---
title: "Replicate your study"
output: rmarkdown::html_vignette
vignette: >
  %\VignetteIndexEntry{Replicate your study}
  %\VignetteEncoding{UTF-8}
  %\VignetteEngine{knitr::rmarkdown}
editor_options: 
  chunk_output_type: console
---

```{r, results='asis', echo=F, message=F, warning=F}
if (campsis::onCran()) {
  cat("This vignette was not built on CRAN. Please check out the online version [here](https://calvagone.github.io/campsis.doc/articles/v10_replicate_study.html).")
  knitr::knit_exit()
}
```

```{r, results='hide', echo=F, message=F, warning=F}
library(campsis)
```

This vignette shows how a simulation can be replicated.

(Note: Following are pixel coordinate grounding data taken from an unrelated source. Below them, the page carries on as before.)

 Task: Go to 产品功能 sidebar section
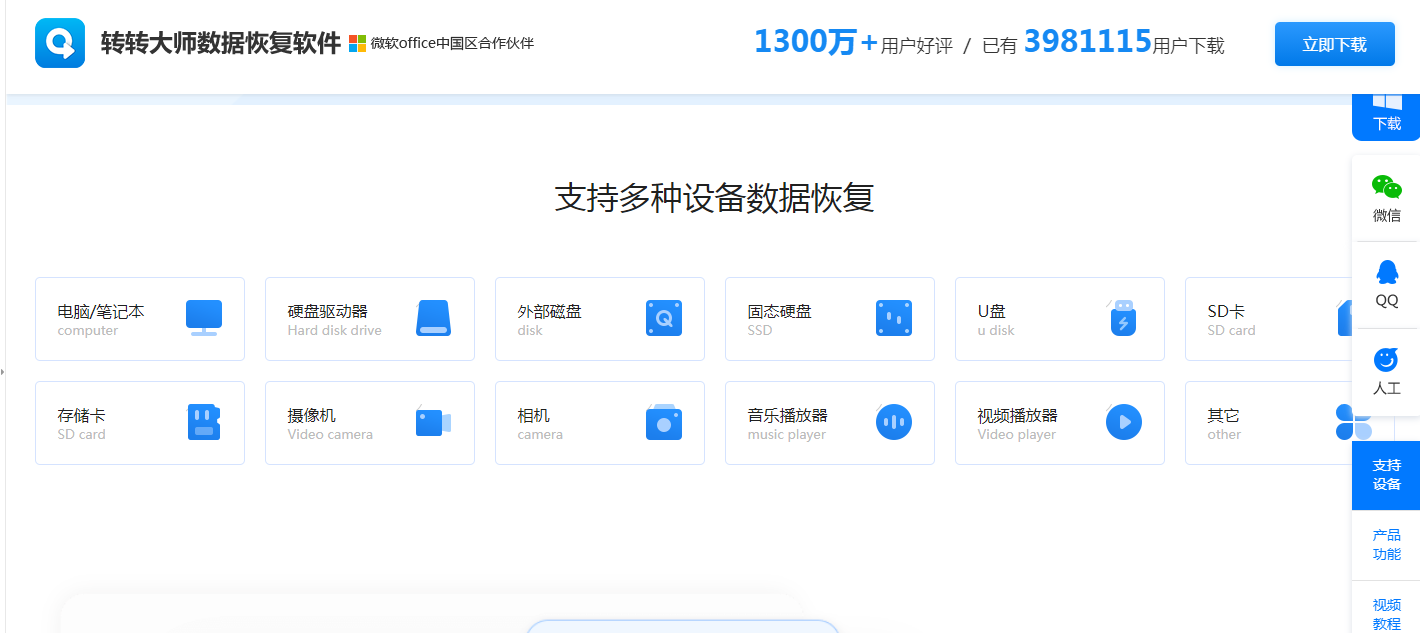pos(1386,545)
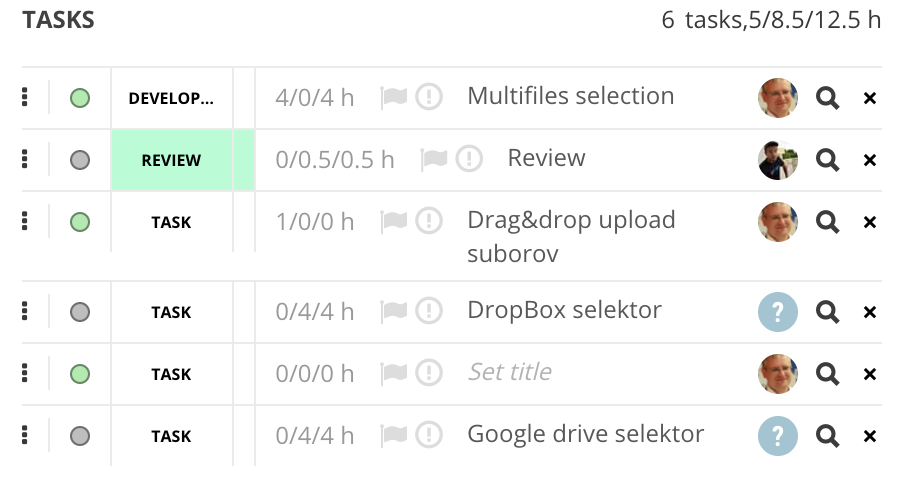Image resolution: width=912 pixels, height=480 pixels.
Task: Toggle gray status circle of DropBox selektor
Action: [x=80, y=312]
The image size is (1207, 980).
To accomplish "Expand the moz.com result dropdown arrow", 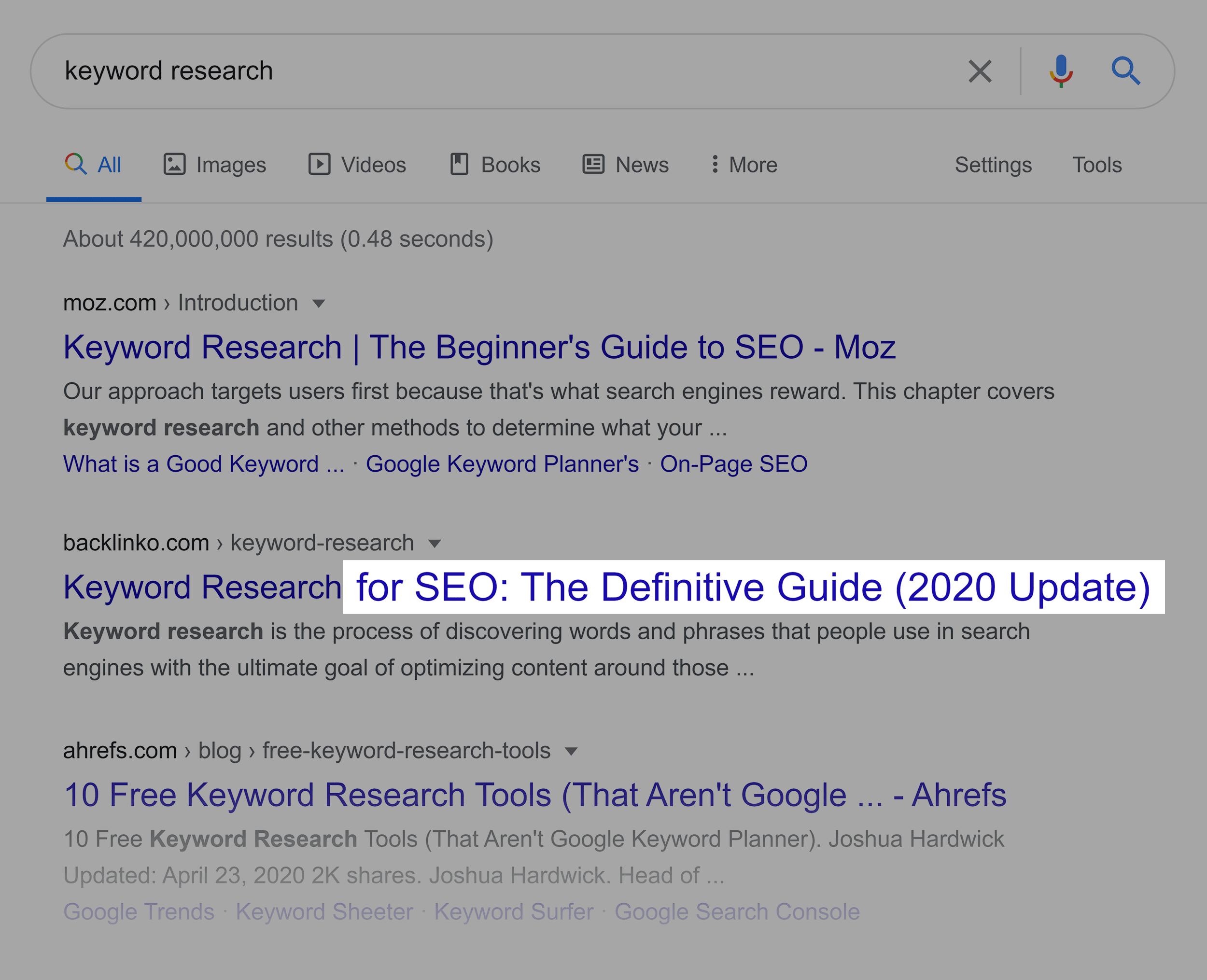I will (319, 304).
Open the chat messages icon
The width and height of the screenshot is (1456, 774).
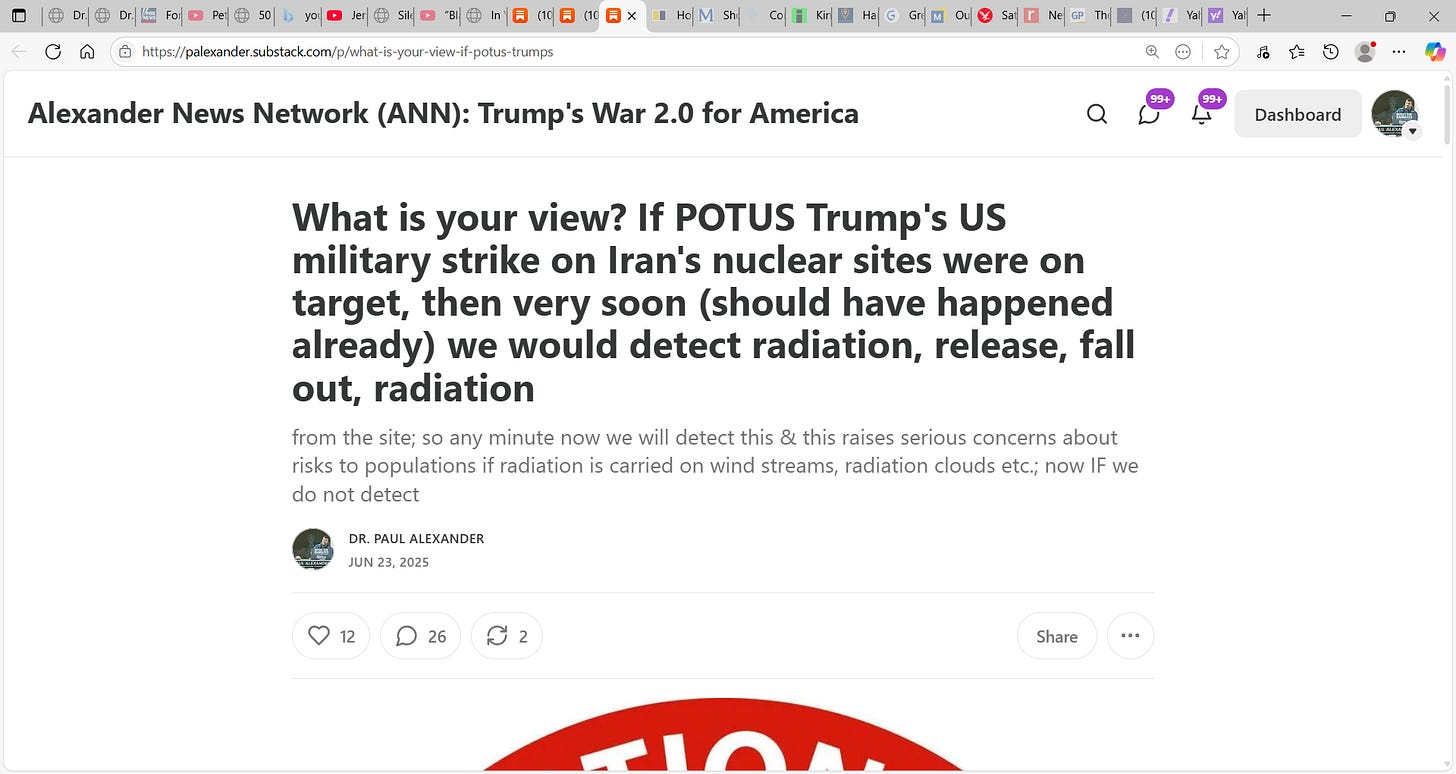(1149, 114)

### Simulate uncertainty on percentiles

Assume the following model is used. This model is a 2-compartment model without absorption compartment which has been fitted on some data.

```{r}
model <- model_suite$testing$other$my_model1
```

It contains a variance-covariance matrix with the uncertainty on all the estimated parameters.

```{r}
model
```

We are interested to see the uncertainty on the simulated concentration percentiles over time.
Let's mimic the protocol that was implemented in the study.

```{r}
ds <- Dataset(50) %>%
  add(Infusion(time=(0:6)*24, amount=1000, compartment=1)) %>%
  add(Observations(times=seq(0, 7*24)))
```

Let's now simulate this model with parameter uncertainty.  
Argument `replicates` specifies how many times the simulation is replicated.  
Argument `outfun` is a function that is going to be called after each simulation on the output data frame.

```{r, message=F}
results <- model %>% simulate(dataset=ds, replicates=10, outfun=~PI(.x, output="Y"), seed=1)
results %>% head()
```

Function `vpcPlot` allows to quickly visualize such results.

```{r replicate_your_study_varcov , fig.align='center', fig.height=4, fig.width=8}
vpcPlot(results)
```